November 18, 2012 in hstrings, Malware Analysis, Software Releases

In a recent post, I introduced a new tool – hstrings. Its purpose is to find strings of any sort, not only ANSI (ASCII really) and a Basic Latin subset of Unicode, but many encoding variants as well. Today I am releasing a first version of the tool and in this post I will provide more information about currently available options and modes of operations.

First of all, I  encourage you to read Microsoft’s page listing Code Page Identifiers (Windows) – this is a list that I used as a foundation for hstrings; the tool goes a bit further and splits these into multiple families and also tries to split Unicode sets into more manageable chunks, yet Code Page Identifiers are the best starting point to choose what strings one wants to search.

The tool works in multiple modes and requires a few options that will decide how the input is processed and how the output is generated, plus what encoding are included in the search.

Let’s see a few examples first…

Character Set recognition

Imagine you have a file that is encoded, but you are not sure what character set is being used for encoding and you have no clue what language it may be at all.

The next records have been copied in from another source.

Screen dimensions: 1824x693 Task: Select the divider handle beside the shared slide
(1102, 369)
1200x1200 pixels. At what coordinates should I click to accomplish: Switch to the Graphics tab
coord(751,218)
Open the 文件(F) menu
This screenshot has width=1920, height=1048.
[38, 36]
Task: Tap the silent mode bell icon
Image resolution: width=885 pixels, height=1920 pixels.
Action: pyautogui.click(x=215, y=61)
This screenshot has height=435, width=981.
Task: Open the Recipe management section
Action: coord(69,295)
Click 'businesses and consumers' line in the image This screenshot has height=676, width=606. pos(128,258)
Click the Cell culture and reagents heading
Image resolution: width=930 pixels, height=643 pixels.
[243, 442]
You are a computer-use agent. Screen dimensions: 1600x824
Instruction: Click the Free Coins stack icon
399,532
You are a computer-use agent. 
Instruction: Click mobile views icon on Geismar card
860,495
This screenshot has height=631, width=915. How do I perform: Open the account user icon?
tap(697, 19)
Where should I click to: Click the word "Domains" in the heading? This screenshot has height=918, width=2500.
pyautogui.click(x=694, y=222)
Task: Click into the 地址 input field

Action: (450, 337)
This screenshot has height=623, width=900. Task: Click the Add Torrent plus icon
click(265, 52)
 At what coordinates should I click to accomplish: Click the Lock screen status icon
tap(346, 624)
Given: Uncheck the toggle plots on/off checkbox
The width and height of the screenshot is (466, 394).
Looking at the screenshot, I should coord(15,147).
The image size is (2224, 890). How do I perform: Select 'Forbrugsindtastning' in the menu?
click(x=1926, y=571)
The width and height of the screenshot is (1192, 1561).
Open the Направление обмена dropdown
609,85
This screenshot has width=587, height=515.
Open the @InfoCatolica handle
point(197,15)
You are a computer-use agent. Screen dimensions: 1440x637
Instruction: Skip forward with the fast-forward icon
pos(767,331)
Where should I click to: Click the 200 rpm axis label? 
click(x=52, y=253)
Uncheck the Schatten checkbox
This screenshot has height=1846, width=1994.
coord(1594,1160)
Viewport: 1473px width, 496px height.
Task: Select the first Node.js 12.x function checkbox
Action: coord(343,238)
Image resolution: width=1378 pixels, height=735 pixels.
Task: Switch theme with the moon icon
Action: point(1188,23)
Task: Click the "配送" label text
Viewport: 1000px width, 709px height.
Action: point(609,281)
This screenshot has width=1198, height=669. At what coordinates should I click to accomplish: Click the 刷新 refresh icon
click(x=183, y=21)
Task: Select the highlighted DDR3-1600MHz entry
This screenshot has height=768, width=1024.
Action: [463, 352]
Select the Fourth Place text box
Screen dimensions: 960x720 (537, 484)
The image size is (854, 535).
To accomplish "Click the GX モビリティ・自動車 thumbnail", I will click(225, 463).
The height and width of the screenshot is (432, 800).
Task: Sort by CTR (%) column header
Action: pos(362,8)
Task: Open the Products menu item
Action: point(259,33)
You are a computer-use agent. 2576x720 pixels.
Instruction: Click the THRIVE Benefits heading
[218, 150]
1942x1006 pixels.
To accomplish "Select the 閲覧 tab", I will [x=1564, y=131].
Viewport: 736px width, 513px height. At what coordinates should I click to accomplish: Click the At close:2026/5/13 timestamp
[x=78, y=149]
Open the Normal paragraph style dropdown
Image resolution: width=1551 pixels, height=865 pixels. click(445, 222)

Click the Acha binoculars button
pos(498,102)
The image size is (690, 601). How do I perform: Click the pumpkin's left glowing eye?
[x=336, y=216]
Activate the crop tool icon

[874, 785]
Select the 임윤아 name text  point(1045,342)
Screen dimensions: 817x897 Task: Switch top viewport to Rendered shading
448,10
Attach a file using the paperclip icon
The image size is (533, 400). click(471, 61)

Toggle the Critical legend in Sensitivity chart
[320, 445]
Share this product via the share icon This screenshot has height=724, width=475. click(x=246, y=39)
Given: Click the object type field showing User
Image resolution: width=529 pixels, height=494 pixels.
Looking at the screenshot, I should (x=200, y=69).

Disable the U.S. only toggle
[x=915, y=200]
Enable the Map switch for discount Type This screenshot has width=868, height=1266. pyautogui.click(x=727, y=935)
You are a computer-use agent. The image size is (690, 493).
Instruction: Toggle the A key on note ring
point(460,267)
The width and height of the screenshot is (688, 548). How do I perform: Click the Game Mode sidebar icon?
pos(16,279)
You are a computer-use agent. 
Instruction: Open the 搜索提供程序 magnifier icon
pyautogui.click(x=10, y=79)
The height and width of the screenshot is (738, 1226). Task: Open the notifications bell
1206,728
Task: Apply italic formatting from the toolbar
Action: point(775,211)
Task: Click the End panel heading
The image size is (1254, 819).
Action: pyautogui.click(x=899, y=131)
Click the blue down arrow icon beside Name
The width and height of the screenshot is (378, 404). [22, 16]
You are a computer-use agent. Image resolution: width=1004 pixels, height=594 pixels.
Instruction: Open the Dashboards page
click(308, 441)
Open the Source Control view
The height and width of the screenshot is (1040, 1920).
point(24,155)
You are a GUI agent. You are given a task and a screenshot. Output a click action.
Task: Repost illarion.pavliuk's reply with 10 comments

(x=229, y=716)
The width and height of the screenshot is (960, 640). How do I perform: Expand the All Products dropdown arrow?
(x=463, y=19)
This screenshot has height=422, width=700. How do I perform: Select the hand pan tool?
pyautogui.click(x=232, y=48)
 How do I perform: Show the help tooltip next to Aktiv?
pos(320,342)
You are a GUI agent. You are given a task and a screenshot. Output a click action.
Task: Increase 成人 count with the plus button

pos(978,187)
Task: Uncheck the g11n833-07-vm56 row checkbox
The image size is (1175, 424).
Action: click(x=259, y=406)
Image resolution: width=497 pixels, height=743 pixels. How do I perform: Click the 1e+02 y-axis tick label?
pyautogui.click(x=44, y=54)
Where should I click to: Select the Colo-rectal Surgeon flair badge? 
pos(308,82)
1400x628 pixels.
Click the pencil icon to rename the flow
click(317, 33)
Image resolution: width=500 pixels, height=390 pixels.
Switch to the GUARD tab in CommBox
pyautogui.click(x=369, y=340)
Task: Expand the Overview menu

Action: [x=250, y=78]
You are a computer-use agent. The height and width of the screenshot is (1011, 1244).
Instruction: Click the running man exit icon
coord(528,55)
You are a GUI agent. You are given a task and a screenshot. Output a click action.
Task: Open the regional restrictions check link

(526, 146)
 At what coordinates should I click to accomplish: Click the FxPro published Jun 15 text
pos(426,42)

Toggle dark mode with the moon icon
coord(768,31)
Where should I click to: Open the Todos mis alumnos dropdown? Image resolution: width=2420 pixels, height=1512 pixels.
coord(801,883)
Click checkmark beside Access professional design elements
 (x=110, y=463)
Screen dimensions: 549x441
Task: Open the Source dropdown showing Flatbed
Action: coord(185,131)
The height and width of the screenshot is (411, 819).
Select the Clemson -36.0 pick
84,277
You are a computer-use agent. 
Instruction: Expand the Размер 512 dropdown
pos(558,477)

The approach one may take to find out more about the file encoding is… a simple brute force which means checking all possible encodings and trying to convert only a small chunk of bytes from the input file to see what happens.

This is how ‘probing’ option mode works in hstrings. Once you select the option, the tool will read 32 bytes of the input file and try to decode it using all the chosen encodings and send it to the standard output or to separate files (depends on output options discussed later).

In the previous article I presented a sample Russian text encoded with various encodings.

If we try to run the hstring over one of these files

hstrings -qpsC test\russian_u16be.txt > out

we will get the following output:

As we can see, the longest meaningful string was produced by Unicode Cyrillic. Indeed, the file name contains suffix ‘u16be’ which is how I named the sample file encoded with a 16-bit Unicode Big Endian encoding.

We can then try running the same command on the data saved with a different encoding:

hstrings -qpsC test\russian_utf8.txt > out

Of course, this time we are not lucky as the ‘C’ option we used only applies Cyrillic encodings (see option details at the bottom of the post), and the result shows that none of them succeeded:

We can extend the list – and since it’s just an example we can be greedy – by using all encodings (option ’0′)

hstrings -qps0 test\russian_utf8.txt > out

Browsing through results we can see that this time we got the UTF-8 encoding giving quite a good output

Indeed, my naming convention reveals that it is a Russian text saved using UTF8 encoding.

Certainly, what helps in character set recognition is at least basic knowledge on how texts in various languages look like; anyone who saw Russian text previously shouldn’t have a problem picking up the correct output (encoding) presented in this example, but if you have never seen Cyrillic text before, this can be quite challenging. One way of improving the algorithm I have in mind is adding some wordlists to additionally recognize the known words in a specific language.

Extracting all strings

One aspect of the character set recognition is the actual detection of the matching encoding, now one can simply extract all strings in this encoding from the whole file. You can do it by replacing ‘p’ (probing character set) with ‘d’ (dump strings).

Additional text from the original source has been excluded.